Lyn was really good at letting me venture off to catch things and she’d keep the park running in my absence. And having new staff made things easier for me to be able to get away. I’m sure Lyn always snuck in a few changes she wanted while I was away, perhaps hoping I wouldn’t notice. Guaranteed, there’d be new flyers or souvenirs in the gift shop when I got home. And I had to concede that the ideas worked out in the end; she always had the foresight and plans to make the park bigger and better.
So Peter and I were out wandering in the rocky outcrops of western Queensland when at last we caught sight of a perentie. It was only a small one, about three feet long. ‘Down there, down there . . .’ Peter whispered, as he pointed his net at a cream-coloured lizard with tawny-brown designs edged in dark brown across its body. It was absolutely stunning, particularly in contrast to the dry, red earth beneath us.
This is our chance, I thought. And then watched, horrified, as Peter put down his net, picked up his camera and started snapping away.
‘What are you doing?’ I whispered, as emphatically as I could without scaring off the animal. I couldn’t believe it: after so long, we had come so close, and yet here was Peter capturing the moment instead of the perentie. He was a mere three metres away from it, the closest I had ever been to capturing one.

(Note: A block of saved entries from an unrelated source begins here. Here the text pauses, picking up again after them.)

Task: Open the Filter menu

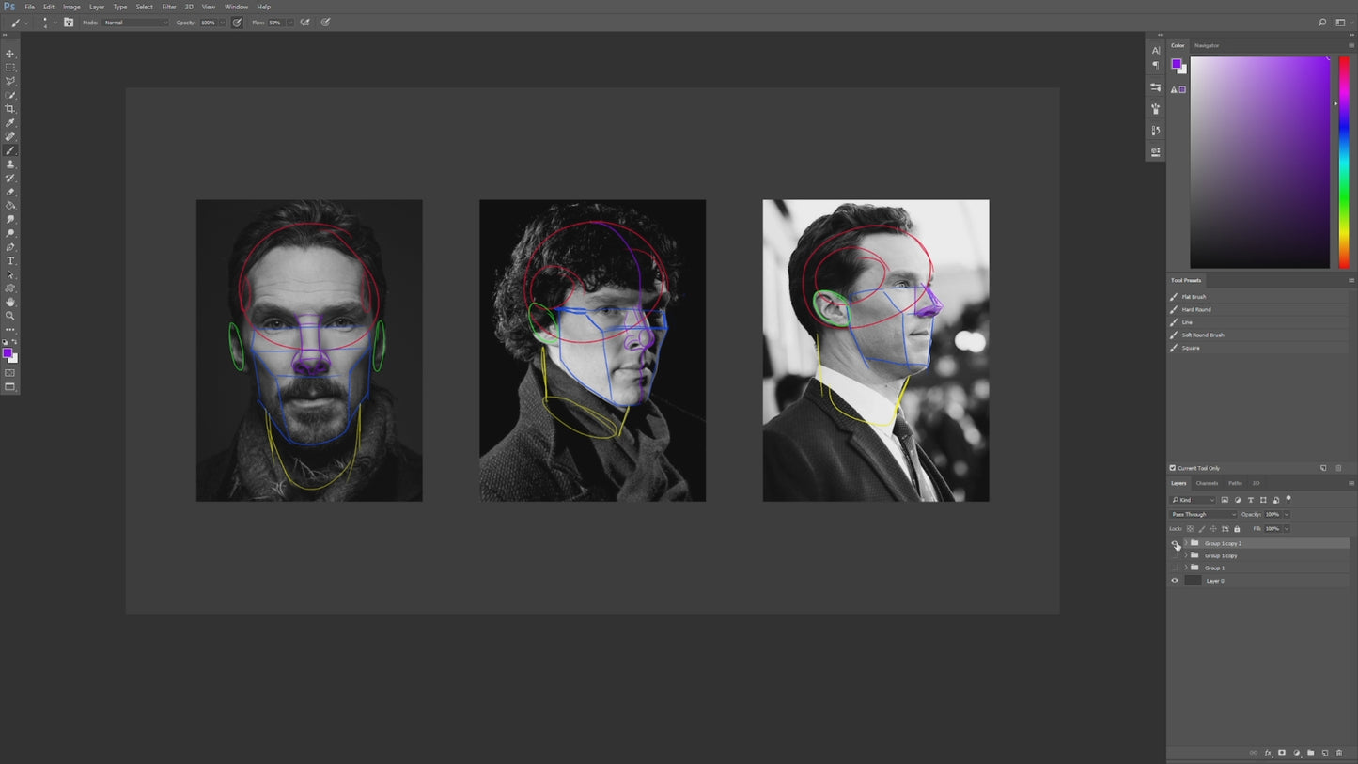Action: click(x=168, y=7)
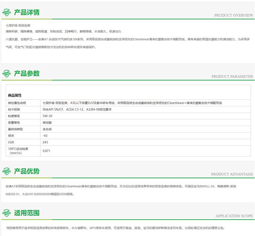Select the kinematic viscosity value 9.871
255x236 pixels.
point(47,151)
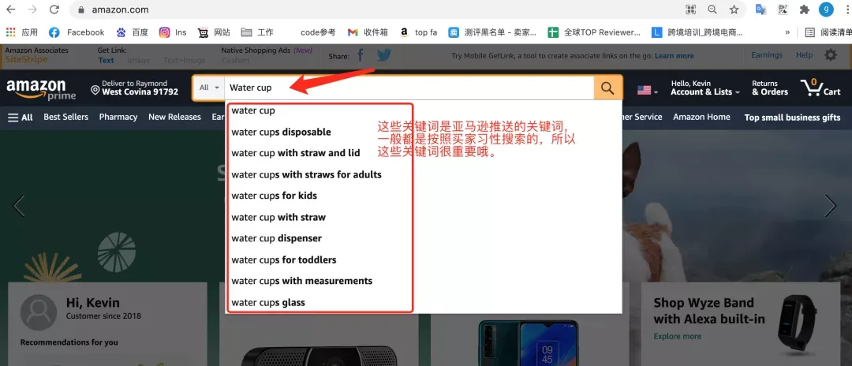The image size is (852, 366).
Task: Choose suggestion "water cup with straw and lid"
Action: tap(295, 153)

Finally, he carefully lowered the camera, picked up the net again and in one leap he had it. I nearly had a heart attack, I was that excited. Perenties are painfully shy and difficult to find. And they’re even more difficult to catch, as they can dig a burrow with their powerful front legs and claws and disappear deep below the surface within the blink of an eye. These burrows can be extensive networks that open onto several exits. Perenties have disappearing down to a fine art.
‘She’s a female,’ I said to Peter as I took a closer look at her. We were both gr
inning from ear to ear. But Vic had missed the whole thing. Our greatest catch of all time and there we were, alone with a perentie in a net, while the cameraman was off in the distance filming an eagle’s nest.
When Vic eventually returned and found us sitting there admiring this monitor, he was determined to get some footage regardless. ‘Can you release it and recapture it for the camera?’ he asked.
My heart was in my mouth at this request. It had taken so many years to get to this point. If we released her, chances were that she’d escape down a burrow and we’d never find her again. It had been our lucky day to find her in the first place. But we finally agreed, after taking her out to a red sandy plain. We hoped that somewhere like that we’d have a chance of outrunning her before she scampered off over the rocky escarpments.
When Vic was set up, he gave us the cue. As soon as we released her, she took off like a bolt of lightning, making for a tree and effortlessly clambering up the trunk to the highest, fragile branches. So Peter climbed after her, to the very top of the tree, and luckily managed to get hold of her again and bring her back down. We relived the excitement all over again, and couldn’t believe our luck that she hadn’t escaped us.
Peter took great pleasure in placing her into her very own enclosure when we got back to the park. I couldn’t wait for her to be on display. Many of our visitors would never have heard of these creatures before, despite their status as the largest monitor in the country.